Schlossmacher, Michael G
Ottawa Hospital Research Institute
Cathepsin D Activation: A Target to Reduce Alpha-Synuclein Pathology in a Parkinson's Model
Parkinson's disease & PD-related disorders
Increased levels of a nerve cell protein named alpha-synuclein are linked to two common brain conditions: parkinsonism and dementia. To the detriment of >1.1 Mill Canadians and Americans, these alpha-synuclein-linked brain diseases remain incurable and progressive due to the lack of cause-directed therapy. Such targeted therapy involves – for example – the use of statin drugs to lower cholesterol levels to minimize the risk of stroke and heart attacks. Few biological ‘scissors’ (enzymes) have been explored for their ability to remove excess alpha-synuclein, which acts like the ‘bad cholesterol of Parkinson disease’ in the statin analogy. Two teams (one led by the applicant) recently identified a first “target”, in the form of a protein-degrading enzyme called cathepsin D. Cathepsin D contributes to the elimination of alpha-synuclein in nerve cells grown in tissue culture dishes and seems to act similarly in brains of flies, mice, sheep, and humans.

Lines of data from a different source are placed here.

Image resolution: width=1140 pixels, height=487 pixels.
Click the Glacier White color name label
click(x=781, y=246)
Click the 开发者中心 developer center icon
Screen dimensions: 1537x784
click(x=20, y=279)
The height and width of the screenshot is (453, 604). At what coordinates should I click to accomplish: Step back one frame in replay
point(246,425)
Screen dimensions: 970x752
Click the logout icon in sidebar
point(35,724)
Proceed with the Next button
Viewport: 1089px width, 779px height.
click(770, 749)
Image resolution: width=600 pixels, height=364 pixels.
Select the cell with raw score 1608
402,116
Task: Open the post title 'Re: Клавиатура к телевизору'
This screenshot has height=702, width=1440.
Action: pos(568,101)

This proposal seeks to carry out the next step in translational research following the identification of the target; it is called ‘target validation’. We will test the hypothesis that enhanced cathepsin D activity in the adult nervous system is capable of lowering excess amounts of alpha-synuclein in the brain of mice. We will cross an existing, human alpha-synuclein-expressing Parkinson’s mouse model, which was recently published by a collaborator, with a second mouse strain which we have created; the latter carries extra copies of the human cathepsin D gene. In a related step of target validation, we seek to better define the conditions under which cathepsin D operates and by which we can pharmacologically manipulate the target. The successful demonstration that alpha-synuclein pathology in mice can be modified by cathepsin D activation would represent an essential step forward to ultimately treat alpha-synuclein-related diseases at their root cause.